** Opening Data block **

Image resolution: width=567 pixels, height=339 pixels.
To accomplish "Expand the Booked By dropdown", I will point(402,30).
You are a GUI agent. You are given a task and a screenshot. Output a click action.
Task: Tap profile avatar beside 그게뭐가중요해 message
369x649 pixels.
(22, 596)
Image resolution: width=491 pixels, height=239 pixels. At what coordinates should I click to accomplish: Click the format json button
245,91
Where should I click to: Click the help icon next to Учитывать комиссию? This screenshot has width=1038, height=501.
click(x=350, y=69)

** Closing Data block **

# Task instructions
All entries are to be repeated exactly and completely.

# Expected answer
Image resolution: width=567 pixels, height=339 pixels.
To accomplish "Expand the Booked By dropdown", I will point(402,30).
You are a GUI agent. You are given a task and a screenshot. Output a click action.
Task: Tap profile avatar beside 그게뭐가중요해 message
369x649 pixels.
(22, 596)
Image resolution: width=491 pixels, height=239 pixels. At what coordinates should I click to accomplish: Click the format json button
245,91
Where should I click to: Click the help icon next to Учитывать комиссию? This screenshot has width=1038, height=501.
click(x=350, y=69)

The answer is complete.